重组牛乳铁素融合蛋白的原核表达及其抑菌活性分析

魏新元，闻盼盼，丑敏霞，樊明涛

(1.西北农林科技大学食品科学与工程学院，陕西 杨凌 712100；2.西北农林科技大学生命科学学院，陕西 杨凌 712100)

重组牛乳铁素融合蛋白的原核表达及其抑菌活性分析

魏新元1，闻盼盼1，丑敏霞2，樊明涛1

(1.西北农林科技大学食品科学与工程学院，陕西 杨凌 712100；2.西北农林科技大学生命科学学院，陕西 杨凌 712100)

为建立生物合成牛乳铁素的方法，根据牛乳铁素氨基酸序列确定其编码序列，利用PCR技术获得基因扩增产物，接着将该产物与编码鱼腥蓝细菌Anabaena sp. PCC 7120的DNA聚合酶基因dnaENI中断裂的内含肽基因Asp dnaEIn的PCR产物进行重组PCR，将获得的重组融合基因再克隆到表达载体pET-28a构建重组融合表达质粒。结果显示，融合表达质粒转化大肠杆菌后经诱导能在大肠杆菌表达宿主Escherichia.coli BL21(DE3) 中大量表达，且细胞裂解液与纯化的Anabaena sp. PCC 7120中含断裂内含肽Asp DnaEIc的DNA聚合酶蛋白DnaECI混合反应后对金黄色葡萄球菌具有抑制作用。

牛乳铁素；重组P C R；融合基因；融合蛋白

牛乳铁素是牛乳铁蛋白的降解产物[1-2]，它由靠近牛乳铁蛋白氨基端的2 5个氨基酸组成，序列为FKCRRWQWRMKKLGAPSITCVRRAF[3]。牛乳铁素为一种新型抗微生物多肽，它能抑制多种细菌、病毒甚至寄生虫等生长[4-7]。

目前，商用牛乳铁素主要通过胃蛋白酶水解牛乳铁蛋白获得[8]，此法为当前药用牛乳铁素生产的最佳方法。但此法工艺复杂、成本高、回收率低。牛乳铁素也可通过多肽合成仪进行合成，但此法价格昂贵，也不适于大量生产，仅限于研究用的小量制备。

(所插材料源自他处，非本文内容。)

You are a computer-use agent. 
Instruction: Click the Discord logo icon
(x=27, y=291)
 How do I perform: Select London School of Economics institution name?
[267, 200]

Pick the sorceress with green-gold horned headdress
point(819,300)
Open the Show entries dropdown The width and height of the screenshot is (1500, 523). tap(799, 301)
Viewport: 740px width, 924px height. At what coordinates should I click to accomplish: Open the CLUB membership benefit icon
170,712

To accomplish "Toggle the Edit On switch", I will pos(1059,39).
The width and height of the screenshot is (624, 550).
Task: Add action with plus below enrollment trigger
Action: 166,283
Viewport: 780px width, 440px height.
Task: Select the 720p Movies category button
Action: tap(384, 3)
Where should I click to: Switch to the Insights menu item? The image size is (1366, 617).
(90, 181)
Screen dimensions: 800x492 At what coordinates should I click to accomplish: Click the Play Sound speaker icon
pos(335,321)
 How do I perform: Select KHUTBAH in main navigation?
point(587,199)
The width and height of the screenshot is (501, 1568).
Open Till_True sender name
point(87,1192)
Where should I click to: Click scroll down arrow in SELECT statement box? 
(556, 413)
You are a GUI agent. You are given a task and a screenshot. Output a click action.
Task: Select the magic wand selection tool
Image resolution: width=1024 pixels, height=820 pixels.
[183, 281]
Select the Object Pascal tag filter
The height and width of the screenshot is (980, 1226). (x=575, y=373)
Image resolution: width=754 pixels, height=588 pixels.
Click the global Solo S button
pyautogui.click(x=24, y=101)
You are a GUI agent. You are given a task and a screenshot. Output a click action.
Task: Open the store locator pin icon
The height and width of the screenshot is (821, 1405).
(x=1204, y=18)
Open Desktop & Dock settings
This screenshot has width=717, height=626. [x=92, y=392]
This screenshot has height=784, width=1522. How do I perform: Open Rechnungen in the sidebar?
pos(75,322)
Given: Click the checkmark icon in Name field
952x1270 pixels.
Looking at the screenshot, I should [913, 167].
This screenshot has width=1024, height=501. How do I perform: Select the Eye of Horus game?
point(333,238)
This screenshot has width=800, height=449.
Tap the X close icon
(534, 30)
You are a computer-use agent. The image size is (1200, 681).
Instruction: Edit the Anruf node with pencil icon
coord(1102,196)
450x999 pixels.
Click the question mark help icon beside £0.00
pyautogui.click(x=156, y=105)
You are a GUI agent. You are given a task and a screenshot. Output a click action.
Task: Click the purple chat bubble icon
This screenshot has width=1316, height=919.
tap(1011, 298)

采用基因工程体外合成牛乳铁素具有广阔的前景。传统蛋白质生物合成是将目的蛋白与特定标签进行融合构建，借助标签对目的蛋白进行亲和吸附纯化[9]，该法成本低廉、工艺简单、回收率高，是当前生物合成蛋白的常用方法。但该法需要进行酶解和再次分离，因此易导致目的蛋白产量、稳定性和纯度的降低[9]。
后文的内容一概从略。